Disaster-recovery planning is important for any critical business system, including production systems running SAS® Viya® 3.5. SAS customers should and usually do have disaster-recovery plans for their SAS deployments, SAS applications, and SAS data files. Because the implementation of SAS Viya 3.5 is often highly customized and each customer can have different requirements for replicating SAS content, there is no single tool or process that comprehensively meets all of the SAS disaster-recovery needs.

This position statement assumes that you are familiar with the concepts in the Backup and Restore section of SAS® Viya® 3.5 Administration.

Position

Disaster recovery is not the same as high availability. Though both concepts are related to business continuity, high availability is about providing undisrupted continuity of operations whereas disaster recovery involves some amount of downtime, typically measured in days. This position statement addresses disaster recovery. SAS recommends that disaster recovery be predicated on regular, comprehensive backups, and that disaster recovery processes be validated on a regular basis.

The SAS Viya 3.5 release adds support for restoring from SAS backups to physical or virtual machines with different hostnames and IP addresses from the original environment. This is possible as long as the target environment shares the same deployment topology as the source environment, including:

  • operating systems
  • user and group identities (UIDs and GIDs in Linux)
  • versions of SAS software (including the set of installed hot fixes)
  • distribution of SAS software components on the target machines
  • tenancy (i.e., whether single or multi-tenant)

Furthermore, user data excluded from SAS backups, including home directories, CAS library definitions, and external data sources must be backed up and restored using alternate means from the SAS backup and restore tools. The Backup and Restore: Overview section of SAS® Viya® 3.5 Administration has details on what is and isn’t backed up by these tools.
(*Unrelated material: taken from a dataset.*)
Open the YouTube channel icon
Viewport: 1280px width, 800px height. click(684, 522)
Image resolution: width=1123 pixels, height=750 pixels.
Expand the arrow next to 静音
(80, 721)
As described in SAS Disaster Recovery Policy for SAS® Viya® 3.4, disk cloning continues to be an alternate supported approach to performing full-system backups as part of a disaster-recovery plan. See that policy for more details and caveats for that approach.

A Note about External Systems and Data

A disaster-recovery plan for SAS environments needs to incorporate disaster-recovery procedures for the external systems and processes that SAS uses or depends on. These external systems and processes might be as simple as a DNS server address or more complex, such as another production application exchanging data with SAS processes. Additional considerations include:

  • External customer data: Customer data is often located in databases or network-file systems that are external to the machines that host the SAS deployment. Because SAS does not provide tools to back up or restore such data, you must consider data backups as part of your disaster-recovery plan.
  • External systems and processes: SAS deployments frequently interact with other systems and processes. Thus, a disaster-recovery plan for SAS environments needs to incorporate disaster-recovery procedures for the external systems and processes that SAS uses or depends on. These external systems and processes might be as simple as the use of a DNS server address or more complex such as another production application exchanging data with SAS processes. SAS does not provide tools to address such external systems and processes.